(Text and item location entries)
** start **

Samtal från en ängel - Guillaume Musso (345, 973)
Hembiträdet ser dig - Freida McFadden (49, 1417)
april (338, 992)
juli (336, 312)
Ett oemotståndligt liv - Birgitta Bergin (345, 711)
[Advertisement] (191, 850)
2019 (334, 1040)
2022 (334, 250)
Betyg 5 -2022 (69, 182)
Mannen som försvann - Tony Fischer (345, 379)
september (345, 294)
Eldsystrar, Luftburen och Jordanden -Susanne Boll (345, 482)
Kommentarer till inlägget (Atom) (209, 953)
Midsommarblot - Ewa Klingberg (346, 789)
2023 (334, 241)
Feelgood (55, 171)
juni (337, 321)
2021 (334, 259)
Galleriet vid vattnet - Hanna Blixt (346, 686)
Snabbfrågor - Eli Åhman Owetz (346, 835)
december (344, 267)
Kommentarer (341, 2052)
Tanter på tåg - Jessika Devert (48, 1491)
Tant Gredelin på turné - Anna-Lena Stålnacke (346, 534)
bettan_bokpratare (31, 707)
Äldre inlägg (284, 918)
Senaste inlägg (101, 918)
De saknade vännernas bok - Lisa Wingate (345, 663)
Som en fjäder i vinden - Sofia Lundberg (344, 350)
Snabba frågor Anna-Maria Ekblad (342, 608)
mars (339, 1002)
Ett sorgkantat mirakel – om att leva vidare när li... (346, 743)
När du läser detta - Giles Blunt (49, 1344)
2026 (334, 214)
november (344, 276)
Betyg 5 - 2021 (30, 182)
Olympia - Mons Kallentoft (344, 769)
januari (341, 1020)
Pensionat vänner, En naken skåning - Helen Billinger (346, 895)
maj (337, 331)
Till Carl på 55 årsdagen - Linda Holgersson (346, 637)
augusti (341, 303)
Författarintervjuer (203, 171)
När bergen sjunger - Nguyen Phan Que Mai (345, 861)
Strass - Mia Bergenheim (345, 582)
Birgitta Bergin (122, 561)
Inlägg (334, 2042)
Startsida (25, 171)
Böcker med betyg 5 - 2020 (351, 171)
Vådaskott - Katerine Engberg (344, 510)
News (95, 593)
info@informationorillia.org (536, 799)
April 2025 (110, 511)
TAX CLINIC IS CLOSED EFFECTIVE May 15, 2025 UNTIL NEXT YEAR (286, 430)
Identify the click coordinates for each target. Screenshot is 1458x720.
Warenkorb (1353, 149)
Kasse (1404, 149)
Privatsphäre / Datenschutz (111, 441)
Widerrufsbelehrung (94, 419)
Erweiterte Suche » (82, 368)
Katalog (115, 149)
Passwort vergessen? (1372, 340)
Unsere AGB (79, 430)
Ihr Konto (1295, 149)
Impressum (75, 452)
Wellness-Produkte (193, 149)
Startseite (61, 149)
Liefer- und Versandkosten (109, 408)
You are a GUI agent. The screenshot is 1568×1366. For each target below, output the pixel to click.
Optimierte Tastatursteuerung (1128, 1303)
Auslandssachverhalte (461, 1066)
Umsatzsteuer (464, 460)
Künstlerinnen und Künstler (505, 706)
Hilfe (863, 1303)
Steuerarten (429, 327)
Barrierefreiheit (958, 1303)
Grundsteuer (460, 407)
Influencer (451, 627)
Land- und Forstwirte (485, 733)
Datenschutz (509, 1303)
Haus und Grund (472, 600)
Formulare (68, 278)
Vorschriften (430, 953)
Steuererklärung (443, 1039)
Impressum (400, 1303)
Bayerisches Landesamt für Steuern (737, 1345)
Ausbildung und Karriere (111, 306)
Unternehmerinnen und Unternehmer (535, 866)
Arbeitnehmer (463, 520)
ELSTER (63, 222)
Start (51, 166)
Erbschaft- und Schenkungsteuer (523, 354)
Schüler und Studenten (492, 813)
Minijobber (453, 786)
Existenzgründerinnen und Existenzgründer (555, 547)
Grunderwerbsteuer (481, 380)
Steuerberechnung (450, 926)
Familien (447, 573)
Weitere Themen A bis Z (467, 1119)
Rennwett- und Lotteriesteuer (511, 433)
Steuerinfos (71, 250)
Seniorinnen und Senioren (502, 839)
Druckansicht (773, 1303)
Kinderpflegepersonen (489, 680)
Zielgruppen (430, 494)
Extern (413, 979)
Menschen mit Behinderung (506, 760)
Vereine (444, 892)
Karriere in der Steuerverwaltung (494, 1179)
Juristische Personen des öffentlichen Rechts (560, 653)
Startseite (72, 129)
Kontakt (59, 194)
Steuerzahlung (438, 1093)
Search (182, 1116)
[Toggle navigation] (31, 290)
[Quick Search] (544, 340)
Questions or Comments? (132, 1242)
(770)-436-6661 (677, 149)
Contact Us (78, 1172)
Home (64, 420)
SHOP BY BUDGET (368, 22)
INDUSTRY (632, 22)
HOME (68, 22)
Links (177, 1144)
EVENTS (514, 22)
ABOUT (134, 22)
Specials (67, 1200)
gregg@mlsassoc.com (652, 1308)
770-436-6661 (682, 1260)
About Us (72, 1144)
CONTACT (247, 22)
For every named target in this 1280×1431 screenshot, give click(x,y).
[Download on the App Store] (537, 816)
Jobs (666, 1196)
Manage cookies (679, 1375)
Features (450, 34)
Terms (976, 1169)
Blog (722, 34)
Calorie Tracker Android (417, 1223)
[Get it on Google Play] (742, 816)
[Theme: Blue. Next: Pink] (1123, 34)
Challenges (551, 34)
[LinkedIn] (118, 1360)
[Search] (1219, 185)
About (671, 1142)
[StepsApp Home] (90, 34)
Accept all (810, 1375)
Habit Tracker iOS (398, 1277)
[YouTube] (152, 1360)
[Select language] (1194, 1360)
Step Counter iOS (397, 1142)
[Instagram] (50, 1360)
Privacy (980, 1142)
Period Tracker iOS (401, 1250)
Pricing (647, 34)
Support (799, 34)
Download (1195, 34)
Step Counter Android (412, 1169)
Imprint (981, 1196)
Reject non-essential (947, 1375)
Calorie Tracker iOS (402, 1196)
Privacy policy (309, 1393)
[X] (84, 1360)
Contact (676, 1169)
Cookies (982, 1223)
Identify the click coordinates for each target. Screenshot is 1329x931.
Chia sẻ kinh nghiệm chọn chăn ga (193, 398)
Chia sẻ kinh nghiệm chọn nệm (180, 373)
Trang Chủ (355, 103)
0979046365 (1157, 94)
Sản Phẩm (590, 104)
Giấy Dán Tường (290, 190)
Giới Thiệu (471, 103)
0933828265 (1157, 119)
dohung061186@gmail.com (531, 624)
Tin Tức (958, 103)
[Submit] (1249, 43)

** end **

● **To do**: Starting at the line containing "Blog (722, 34)" and ending at the line containing "Tin Tức (958, 103)", substitute "Log" for "Tracker" and give those lines of the material again with nothing else changed.

● **Answer to the task**:
Blog (722, 34)
Calorie Log Android (417, 1223)
[Get it on Google Play] (742, 816)
[Theme: Blue. Next: Pink] (1123, 34)
Challenges (551, 34)
[LinkedIn] (118, 1360)
[Search] (1219, 185)
About (671, 1142)
[StepsApp Home] (90, 34)
Accept all (810, 1375)
Habit Log iOS (398, 1277)
[YouTube] (152, 1360)
[Select language] (1194, 1360)
Step Counter iOS (397, 1142)
[Instagram] (50, 1360)
Privacy (980, 1142)
Period Log iOS (401, 1250)
Pricing (647, 34)
Support (799, 34)
Download (1195, 34)
Step Counter Android (412, 1169)
Imprint (981, 1196)
Reject non-essential (947, 1375)
Calorie Log iOS (402, 1196)
Privacy policy (309, 1393)
[X] (84, 1360)
Contact (676, 1169)
Cookies (982, 1223)
Identify the click coordinates for each target. Screenshot is 1329x931.
Chia sẻ kinh nghiệm chọn chăn ga (193, 398)
Chia sẻ kinh nghiệm chọn nệm (180, 373)
Trang Chủ (355, 103)
0979046365 (1157, 94)
Sản Phẩm (590, 104)
Giấy Dán Tường (290, 190)
Giới Thiệu (471, 103)
0933828265 (1157, 119)
dohung061186@gmail.com (531, 624)
Tin Tức (958, 103)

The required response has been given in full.